*REQUIREMENT A*. Please give the part of the judgment that opens with the words containing "1. IDM International" and closes with "April 2025 [6]." again, changing "website" to "webpage".
*REQUIREMENT B*. Recast the listing, from the line containing "The image size" through the end of the listing, as a two-column CSV with the columns instruction and action. Use one row per item, put each value in its own quoted field, and turn line breaks into spaces.

Re IDM International Ltd

Case

[2025] WASC 209

29 MAY 2025


JURISDICTION     :   SUPREME COURT OF WESTERN AUSTRALIA

IN CHAMBERS

CITATION:   RE IDM INTERNATIONAL LTD; EX PARTE IDM INTERNATIONAL LTD [2025] WASC 209

CORAM:   HILL J

HEARD:   6 MAY 2025

DELIVERED          :   6 MAY 2025

PUBLISHED           :   29 MAY 2025

FILE NO/S:   COR 57 of 2025

MATTER:   IN THE MATTER OF IDM INTERNATIONAL LTD

EX PARTE

IDM INTERNATIONAL LTD

Plaintiff


Catchwords:

Corporations law - Scheme of arrangement - Application for orders convening scheme meeting under s 411(1) of the Corporations Act 2001 (Cth) - Whether requirements to order scheme meeting are satisfied - Orders made convening scheme meeting

Legislation:

Corporations Act 2001 (Cth) s 411, s 1319
Corporations Regulations 2001 (Cth) sch 8
Supreme Court (Corporations) (WA) Rules 2004 (WA) r 3.2

Result:

Orders made convening scheme meeting

Category:    B

Representation:

Counsel:

Plaintiff : J R C Sippe

Solicitors:

Plaintiff : Johnson Winter & Slattery - Perth

Case(s) referred to in decision(s):

Re Amcom Telecommunications Ltd [2015] FCA 341

Re APN News & Media Ltd [2007] FCA 770; (2007) 62 ACSR 400

Re CSR Ltd [2010] FCAFC 34; (2010) 183 FCR 358

Re Kangaroo Resources Ltd [2018] WASC 327

Re Nzuri Copper Ltd [2019] WASC 189

Re Pacific Energy Limited [2019] WASC 443

Re SRG Ltd [2018] FCA 1092

Re Wesfarmers Ltd [2018] WASC 308

HILL J:

  1. IDM International Limited (IDM) is an unlisted Australian public company.[1]  On 6 February 2025, IDM announced on its website that it had entered into a Scheme Implementation Deed (SID) with Blackstone Minerals Limited (Blackstone) for the acquisition of all shares in IDM (Scheme).[2]

    [1] Affidavit of Andrew Gerald Ricciardi filed 15 April 2025 [6].

*DATA EXTRACT*.
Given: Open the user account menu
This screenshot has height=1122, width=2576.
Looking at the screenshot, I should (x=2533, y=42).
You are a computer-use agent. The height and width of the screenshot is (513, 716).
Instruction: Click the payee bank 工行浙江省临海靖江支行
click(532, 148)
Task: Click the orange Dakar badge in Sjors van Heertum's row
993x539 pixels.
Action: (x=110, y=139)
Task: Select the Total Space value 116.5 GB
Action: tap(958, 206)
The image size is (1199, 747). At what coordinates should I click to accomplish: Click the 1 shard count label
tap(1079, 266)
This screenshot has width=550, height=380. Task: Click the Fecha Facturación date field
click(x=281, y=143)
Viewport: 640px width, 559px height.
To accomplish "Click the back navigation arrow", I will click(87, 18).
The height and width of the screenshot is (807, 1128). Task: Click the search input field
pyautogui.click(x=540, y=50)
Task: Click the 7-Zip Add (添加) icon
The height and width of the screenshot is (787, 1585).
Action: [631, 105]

*WORKED ANSWER A*.
1. IDM International Limited (IDM) is an unlisted Australian public company.[1]  On 6 February 2025, IDM announced on its webpage that it had entered into a Scheme Implementation Deed (SID) with Blackstone Minerals Limited (Blackstone) for the acquisition of all shares in IDM (Scheme).[2]

    [1] Affidavit of Andrew Gerald Ricciardi filed 15 April 2025 [6].

*WORKED ANSWER B*.
instruction,action
"The image size is (1199, 747). At what coordinates should I click to accomplish: Click the 1 shard count label","tap(1079, 266)"
"This screenshot has width=550, height=380. Task: Click the Fecha Facturación date field","click(x=281, y=143)"
"Viewport: 640px width, 559px height. To accomplish ""Click the back navigation arrow"",","I will click(87, 18)."
"The height and width of the screenshot is (807, 1128). Task: Click the search input field","pyautogui.click(x=540, y=50)"
"Task: Click the 7-Zip Add (添加) icon The height and width of the screenshot is (787, 1585).","Action: [631, 105]"